On the one hand, Facebook/Meta are not interested in the health of the fediverse. This is clearly an “embrace, extend, extinguish” move. On the other… they’re sure to have a large number of users, which in turn means a large amount of content that we’ll want to view/participate in. Each of those users will in turn be an opportunity for us to encourage to migrate to the fediverse.
I feel that the large number of users is a problem, not an asset. What makes a platform good is the engagement level of the users, not the volume. A user who does not want to engage enough to create an account is not likely to be engaged enough to add significant value.
I moved away from Reddit because I don’t want to be part of one monolithic site, I want to be engaged with a smaller group that has more creative energy. There is no exclusivity clause that prevents people from using both sites and accessing all the content, but having them federated will lead to homogonisation and ultimately destroy what makes this site different. To extend the milk metaphor, we are the cream, mixing us in with the milk will make it richer, but destroy us.
I agree with your comments re: engagement and community. But Meta federating doesn’t impact that. Their users/communities will not suddenly become part of your local feed.
It is not my local feed that concerns me, it is the fact that we will become part of theirs. It will be like when a post is popular enough to make it onto the front page of Reddit - suddenly a post that was crafted for a local community, with users that have a shared culture and background, becomes exposed to a random audience including trolls and bullies who take 2 seconds to judge it and have no barrier to putting on their own comment and starting a pile on.
This is clearly an “embrace, extend, extinguish” move.
Is it? I certainly don’t think Meta is doing anything because it’s genuinely the “right thing”, but that doesn’t automatically translate to them already having a deliberate plan to kill off the fediverse by starting to use it before they add on their own proprietary features only available to their users.
My personal opinion would be that there’s no need to pre-emptively defederate them. Keep yourself ready to defederate the instant they do something that’s directly harmful to the community at large, but until then, hold off and let their users experience what the fediverse has to offer—and let our communities benefit from their increased activity.

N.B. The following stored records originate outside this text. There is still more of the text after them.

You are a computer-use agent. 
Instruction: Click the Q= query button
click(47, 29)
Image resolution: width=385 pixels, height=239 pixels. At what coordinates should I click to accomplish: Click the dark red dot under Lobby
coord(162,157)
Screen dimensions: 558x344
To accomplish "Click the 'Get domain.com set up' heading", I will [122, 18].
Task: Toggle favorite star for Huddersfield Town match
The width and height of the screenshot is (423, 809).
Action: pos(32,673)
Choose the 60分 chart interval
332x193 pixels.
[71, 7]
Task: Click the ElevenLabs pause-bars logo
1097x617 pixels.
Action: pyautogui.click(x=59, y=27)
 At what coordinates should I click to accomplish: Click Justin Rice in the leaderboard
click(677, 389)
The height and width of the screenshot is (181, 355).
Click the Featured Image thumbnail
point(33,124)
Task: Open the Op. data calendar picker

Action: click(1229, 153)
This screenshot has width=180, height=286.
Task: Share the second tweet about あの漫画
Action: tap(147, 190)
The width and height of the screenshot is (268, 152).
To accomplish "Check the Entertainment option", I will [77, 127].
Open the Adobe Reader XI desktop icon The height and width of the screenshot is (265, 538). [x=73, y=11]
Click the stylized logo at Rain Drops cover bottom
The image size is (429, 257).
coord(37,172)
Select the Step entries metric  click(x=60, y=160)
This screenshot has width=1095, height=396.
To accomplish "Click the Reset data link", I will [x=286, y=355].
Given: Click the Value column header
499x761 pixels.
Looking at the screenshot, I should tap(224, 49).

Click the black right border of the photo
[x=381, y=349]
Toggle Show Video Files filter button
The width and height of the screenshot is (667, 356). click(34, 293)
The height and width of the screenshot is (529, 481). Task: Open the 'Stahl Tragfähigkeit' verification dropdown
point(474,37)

I can understand the appeal of growing numbers but I don’t think the risks outweigh the rewards. Unlimited growth is unsustainable anyway. We can exist without Meta. Meta is a poison pill that will eventually monopolize the fediverse if it has its way. This will not be the first time they killed off a decentralized platform.
will be “Watching Like a Hawk, with our Fingers Over the Block Button.” We will NOT be pre-emptively taking a “Fediblock as a Frist Strike” position.
His reasonings are much better supported compared to Eugene’s. I my opinion he seemed to downplay EEE without any defence mechanism
In my personal opinion, I support defederation until Meta can prove they won’t hurt fediverse. My points are
Fediverse, especially Lemmy is growing so well without Threads/reddit. We don’t need their contents. People who do would have stayed with reddit already. Having said that, why would we want to federate in the first place
The whole reason Lemmy is where it is today is due to people fed up with reddit’s. They’ve lost trust on Big Tech.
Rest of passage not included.